**Work to complete**. Reproduce the entries that follow, swapping "vertical scrollbar thumb" for "vertical scroll handle" and leaving everything else unchanged.
--- start Supplied information ---
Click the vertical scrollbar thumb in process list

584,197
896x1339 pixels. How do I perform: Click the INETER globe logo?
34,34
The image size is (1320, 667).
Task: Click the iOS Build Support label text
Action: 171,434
--- end Supplied information ---
**The reply**.
Click the vertical scroll handle in process list

584,197
896x1339 pixels. How do I perform: Click the INETER globe logo?
34,34
The image size is (1320, 667).
Task: Click the iOS Build Support label text
Action: 171,434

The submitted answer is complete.